▶ [TASK DETAILS]:
From the line containing "Screen dimensions: 1280x720" through the last line of the entries below, transcribe each line exactly, excluding any picture.

>>>>>

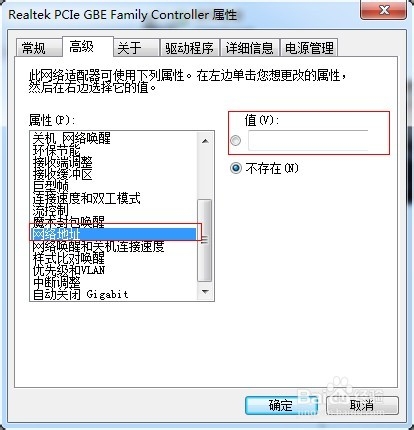Screen dimensions: 414x430
Task: Select the 巨型帧 property
Action: pyautogui.click(x=113, y=186)
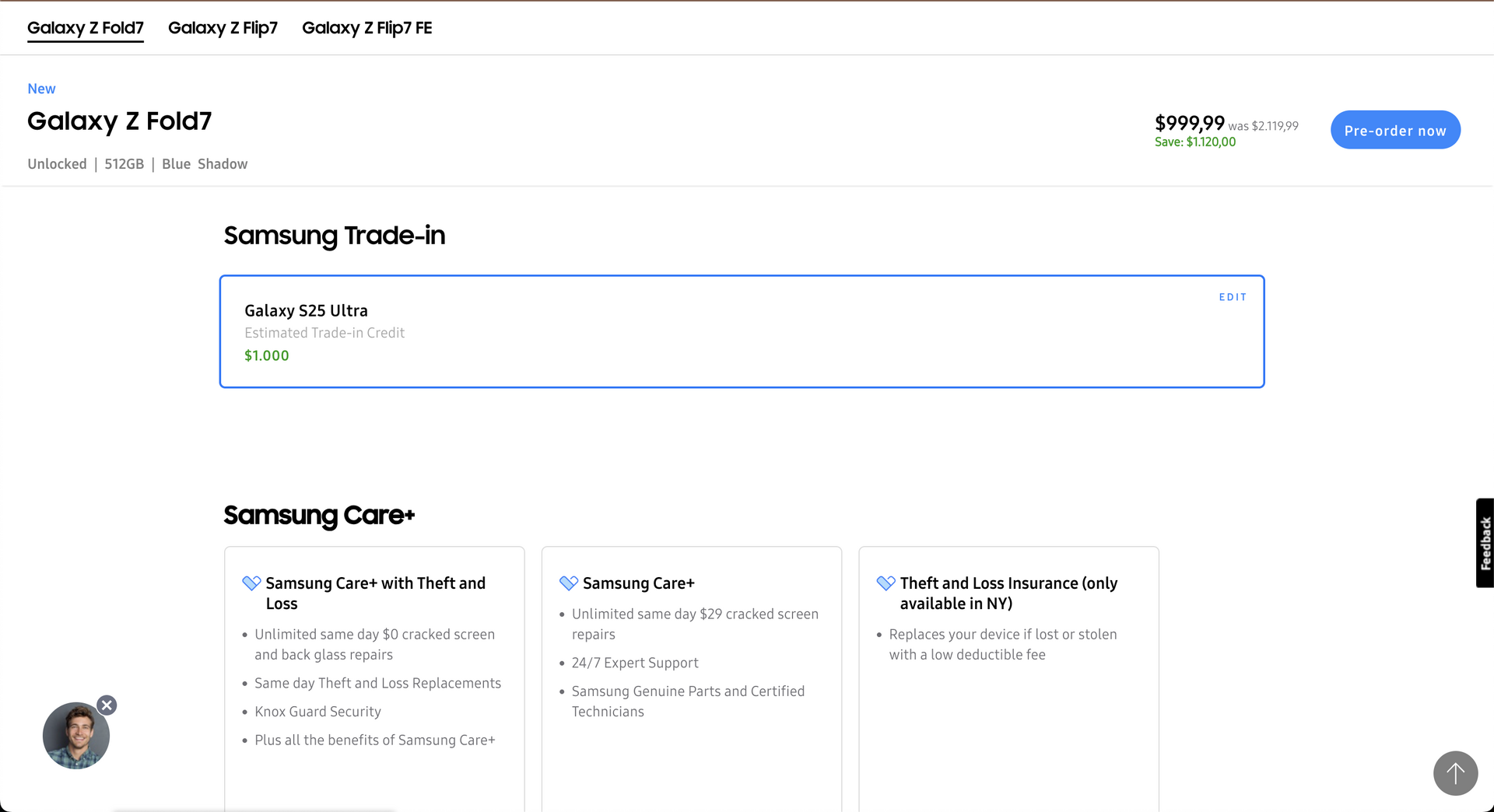
Task: Click the $999,99 price text
Action: click(x=1189, y=123)
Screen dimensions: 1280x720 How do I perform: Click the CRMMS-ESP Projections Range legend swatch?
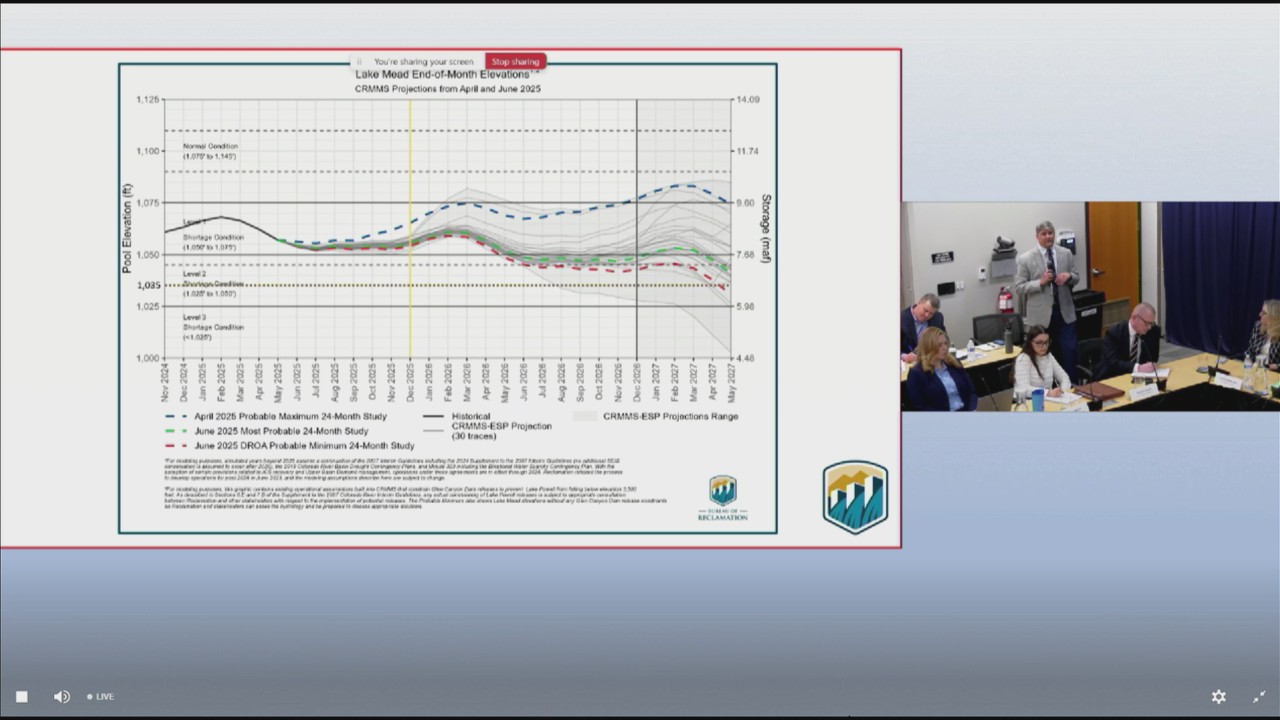(585, 417)
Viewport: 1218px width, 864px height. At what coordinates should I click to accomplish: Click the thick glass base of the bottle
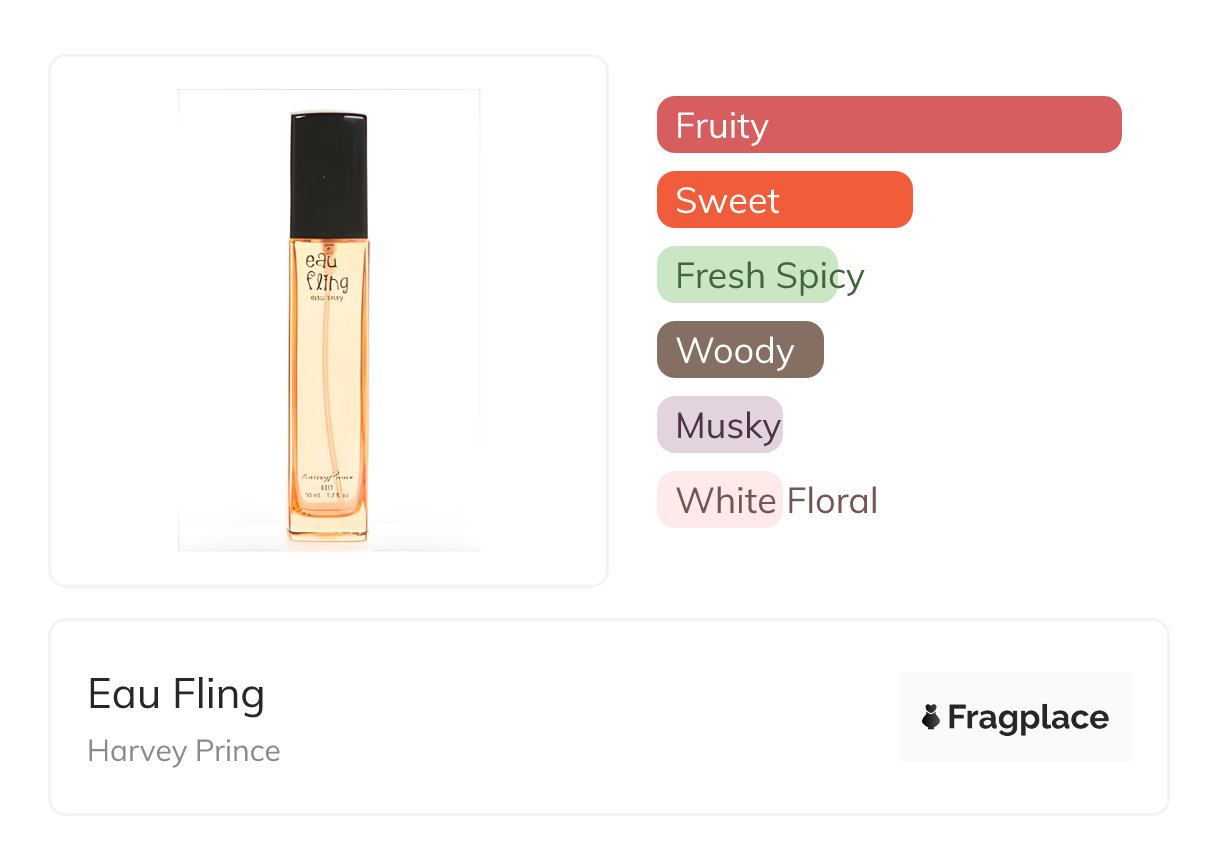(327, 524)
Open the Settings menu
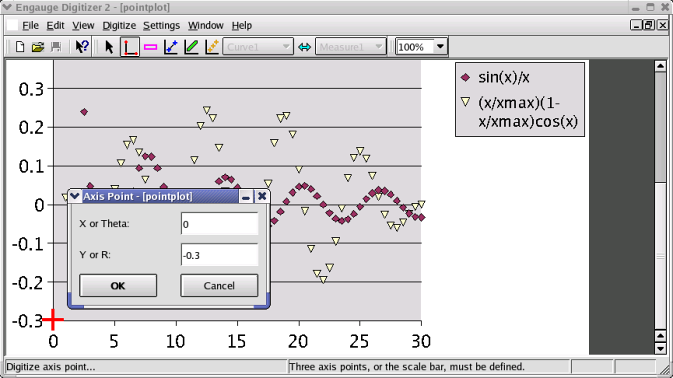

<<<<<

▶ [WRITTEN RESPONSE]:
Screen dimensions: 1280x720 How do I perform: Click the CRMMS-ESP Projections Range legend swatch?
(585, 417)
Viewport: 1218px width, 864px height. At what coordinates should I click to accomplish: Click the thick glass base of the bottle
(327, 524)
Open the Settings menu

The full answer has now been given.